Senator David Norris' address to Seanad Eireann (the Irish Senate)

In Sept. 2007, fourteen months before Ireland's bank bailout, I resigned from my position as the Risk Manager of UniCredit Bank Ireland. I did that in order not to incriminate myself. I have spent the last 4 years seeking justice. On Feb. 23rd., 2010, I was fortunate to have Senator David Norris raise the matter in Seanad Eireann (the Irish Senate), and request a response from the Minister of Finance, Mr. Brian Lenihan. Senator Norris concluded by stating that:
"...there is ministerial responsibility in this matter. This is a grossly serious matter which has been reported to the Financial Regulator. A man has lost his job as a result. He honourably resigned. The degree of breach was 40 times the accepted margin. This is a disaster. If we are not prepared to face the issue and investigate it when it has been laid before the House, there is absolutely no hope for the financial system or its reputation worldwide...How can the Financial Regulator investigate himself? He was in breach of his responsibility."
In Nov. 2011, Emma Alberici, Europe correspondent for ABC TV, told my story as part of her documentary 'Going Rogue' which featured Nick Leeson and Sir John Vickers among other interviewees. It is ironic that at a time when the Irish tax-payer is bailing out un-secured bond holders, my story which occurred in Dublin, is deemed of interest to the Australian TV license payer. Please click on 'play video' on the following link:
VRT, Belgian state-TV, aired this interview with me on March 6th., 2013. My Interview begins in minute 27:
Het verdriet van Europa: Zeepbellen blazen (The sadness of Europe: Bursting bubbles)
VRT, Belgian state-TV, released extra footage of my interview on March 8th., 2013. (in English):

Monday, 25 July 2011

Ireland has become the UK's Greece...

So now we have the UK government using its tax-payers' money to bail-out a sinking Irish bank. GolemXIV writes this afternoon:

RBS bailing out Bank of Ireland

The Bank of Ireland saga continues.

Here is an article from
the Irish Independent from Saturday. It begins,
BANK of Ireland (BoI) yesterday raised €2.9bn in fresh short-term funding, believed to be from Royal Bank of Scotland(RBS), as the bank fights to stay out of state control.
And of course RBS is owned by you and me.

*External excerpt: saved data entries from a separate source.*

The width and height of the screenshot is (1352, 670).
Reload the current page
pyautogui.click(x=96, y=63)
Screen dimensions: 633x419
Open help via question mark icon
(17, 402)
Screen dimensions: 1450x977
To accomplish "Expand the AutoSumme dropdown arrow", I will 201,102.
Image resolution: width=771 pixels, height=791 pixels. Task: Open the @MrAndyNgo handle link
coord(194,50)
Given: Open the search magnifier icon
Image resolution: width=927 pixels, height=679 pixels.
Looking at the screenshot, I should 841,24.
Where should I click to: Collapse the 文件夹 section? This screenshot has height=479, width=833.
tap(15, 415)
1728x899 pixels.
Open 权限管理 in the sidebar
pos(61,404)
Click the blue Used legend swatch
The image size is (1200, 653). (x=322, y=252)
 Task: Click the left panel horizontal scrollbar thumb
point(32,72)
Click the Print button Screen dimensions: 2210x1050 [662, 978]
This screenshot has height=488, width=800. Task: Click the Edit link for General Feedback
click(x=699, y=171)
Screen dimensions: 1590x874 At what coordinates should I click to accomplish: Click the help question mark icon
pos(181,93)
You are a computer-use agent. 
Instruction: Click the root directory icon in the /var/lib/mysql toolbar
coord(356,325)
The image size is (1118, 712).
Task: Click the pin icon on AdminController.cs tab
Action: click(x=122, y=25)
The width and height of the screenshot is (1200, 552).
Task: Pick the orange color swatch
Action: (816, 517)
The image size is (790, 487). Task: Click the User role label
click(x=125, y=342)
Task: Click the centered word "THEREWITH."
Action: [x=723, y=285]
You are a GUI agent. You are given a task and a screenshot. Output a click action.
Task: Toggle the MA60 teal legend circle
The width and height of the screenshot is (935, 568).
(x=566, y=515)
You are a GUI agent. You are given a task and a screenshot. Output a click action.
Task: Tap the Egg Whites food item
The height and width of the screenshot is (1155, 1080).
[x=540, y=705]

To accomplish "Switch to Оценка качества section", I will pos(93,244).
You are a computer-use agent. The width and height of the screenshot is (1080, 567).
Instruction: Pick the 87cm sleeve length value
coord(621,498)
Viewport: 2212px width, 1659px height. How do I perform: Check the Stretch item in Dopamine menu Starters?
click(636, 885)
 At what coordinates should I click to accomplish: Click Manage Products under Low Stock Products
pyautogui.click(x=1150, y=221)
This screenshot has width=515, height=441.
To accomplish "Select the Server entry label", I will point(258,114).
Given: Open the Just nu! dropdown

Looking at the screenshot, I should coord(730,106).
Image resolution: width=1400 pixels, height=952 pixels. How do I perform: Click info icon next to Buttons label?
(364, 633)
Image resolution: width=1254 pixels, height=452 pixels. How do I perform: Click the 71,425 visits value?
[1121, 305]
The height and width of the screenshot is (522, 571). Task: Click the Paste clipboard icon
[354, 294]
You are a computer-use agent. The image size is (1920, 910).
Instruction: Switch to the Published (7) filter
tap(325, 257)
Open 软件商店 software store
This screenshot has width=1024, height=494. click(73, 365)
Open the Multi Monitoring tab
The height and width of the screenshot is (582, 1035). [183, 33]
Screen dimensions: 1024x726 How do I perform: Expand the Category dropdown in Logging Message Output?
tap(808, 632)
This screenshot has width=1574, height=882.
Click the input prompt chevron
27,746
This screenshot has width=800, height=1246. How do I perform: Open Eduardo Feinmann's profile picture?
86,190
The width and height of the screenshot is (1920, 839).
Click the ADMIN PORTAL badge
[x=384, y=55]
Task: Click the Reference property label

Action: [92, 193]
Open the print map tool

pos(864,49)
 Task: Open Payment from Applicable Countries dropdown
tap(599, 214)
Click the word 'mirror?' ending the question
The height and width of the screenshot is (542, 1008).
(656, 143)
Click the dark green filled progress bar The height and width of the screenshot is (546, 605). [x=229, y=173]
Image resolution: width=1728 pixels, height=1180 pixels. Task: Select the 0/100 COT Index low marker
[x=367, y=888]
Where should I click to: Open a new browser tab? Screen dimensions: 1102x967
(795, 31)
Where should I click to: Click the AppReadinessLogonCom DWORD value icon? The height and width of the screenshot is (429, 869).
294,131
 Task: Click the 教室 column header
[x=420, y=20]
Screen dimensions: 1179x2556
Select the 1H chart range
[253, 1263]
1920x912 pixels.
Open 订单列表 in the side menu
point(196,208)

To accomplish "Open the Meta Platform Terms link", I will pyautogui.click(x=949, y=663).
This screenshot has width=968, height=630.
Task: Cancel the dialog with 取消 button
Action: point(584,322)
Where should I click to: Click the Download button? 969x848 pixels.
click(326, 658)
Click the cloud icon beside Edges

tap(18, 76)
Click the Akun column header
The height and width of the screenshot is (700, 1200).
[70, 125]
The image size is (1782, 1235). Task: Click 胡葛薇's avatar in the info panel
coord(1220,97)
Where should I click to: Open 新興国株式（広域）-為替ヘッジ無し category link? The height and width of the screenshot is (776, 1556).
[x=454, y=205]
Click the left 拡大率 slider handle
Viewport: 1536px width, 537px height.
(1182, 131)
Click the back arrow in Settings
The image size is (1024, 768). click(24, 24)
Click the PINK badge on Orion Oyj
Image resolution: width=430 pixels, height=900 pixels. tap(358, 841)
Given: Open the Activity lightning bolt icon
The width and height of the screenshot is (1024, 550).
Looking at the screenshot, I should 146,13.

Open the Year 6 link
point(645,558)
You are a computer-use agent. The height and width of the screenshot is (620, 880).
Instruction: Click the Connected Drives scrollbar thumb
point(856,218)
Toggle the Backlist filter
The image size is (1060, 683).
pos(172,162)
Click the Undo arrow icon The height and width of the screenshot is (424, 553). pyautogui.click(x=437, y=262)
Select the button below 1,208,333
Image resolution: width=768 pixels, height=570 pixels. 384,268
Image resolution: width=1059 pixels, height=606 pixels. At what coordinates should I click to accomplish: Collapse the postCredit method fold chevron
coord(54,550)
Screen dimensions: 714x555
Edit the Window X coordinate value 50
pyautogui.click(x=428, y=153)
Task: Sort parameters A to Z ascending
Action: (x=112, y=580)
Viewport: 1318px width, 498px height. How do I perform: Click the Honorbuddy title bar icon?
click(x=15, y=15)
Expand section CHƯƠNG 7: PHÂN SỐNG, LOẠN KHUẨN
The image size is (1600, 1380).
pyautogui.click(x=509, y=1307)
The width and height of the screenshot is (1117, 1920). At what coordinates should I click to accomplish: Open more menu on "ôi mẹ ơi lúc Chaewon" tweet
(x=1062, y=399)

So a British bank which was nationalized to save it from insolvency, is now lending to an Irish bank to save it from insolvency and being nationalized.

Several questions beyond the simple WHY? First what does RBS get from this deal? Why does the British Government (for their proxies would surely have been consulted)  think this is a good thing to spend money on at a time when our banking sector is not healthy enough to stand on its won feet and our public spending is being cut with a savage glee?

And why does the Irish Government prefer this solution plus selling stakes to unidentified investors in New York, to nationalizing via further Irish State support?

The broad details of the deal are that BoI will pay RBS 2.76% above the Libor rate which banks usually charge to lend to each other. The duration of the loan is for 2,2 years.  So this is short but not very short. It is the kind of debt that before the crash risk managers smiled upon. Swapping out longer loans for shorter ones of this sort of length. But that was then.  These days the banks are a little less sanguine about the brilliance of being dependent on short term loans that have to be rolled. So this is probably the longest RBS would settle for.

The rate speaks for itself.  So this could just be RBS thinking here is a way of placing 2.9 Billion in a profitable deal.  But I don't think that explains it. BoI is not a great bet and neither is Ireland as a whole,  The implicit government guarantee of not letting 'to big to fail' banks go down has to be questioned by the very fact that the Irish government is now hitting bond holders of Junior and unsecured debt for 80-90% losses. (Not that those holding the debt will lose that much since many will have bought the debt more recently at a discount when they [purchased. But this is still making the private bond holders share the pain. So there is no blanket guarantee. So why would RBS want to get involved at such a volatile time?

I think we have to entertain the possibility that RBS is lending to cover larger losses if BoI was to fail. RBS is one of the British banks I have long suspected was heavily exposed to Ireland. I think RBS is trying to save itself via this deal. The banks call it a loan. I see it as a bail out. The two states are using private banks as cover.

The larger question is what the position of the Irish government is and its debt sewer NAMA.  NAMA is the Irish 'bad bank' which has previously bought up a river of effluent from the Irish Banks. More recently it has been buying less. Why?  You could argue, sound business sense. But why would we get an outbreak of that where it has never been seen before.

I think NAMA is hiding its own rising pressure of troubles. This BoI deal suggests to me pressures are growing and options for addressing them are dwindling.

Germany is trying to control an explosive pressure in Greece. The UK is dealing with something so far smaller but potentially larger in Ireland. In Germany the voters are aware of what extra debts and risks they are being forced to shoulder. And they are angry and getting angrier. In the UK the voters are unaware. Unaware of what RBS is doing and what extra risks  that exposes  the UK tax payer to.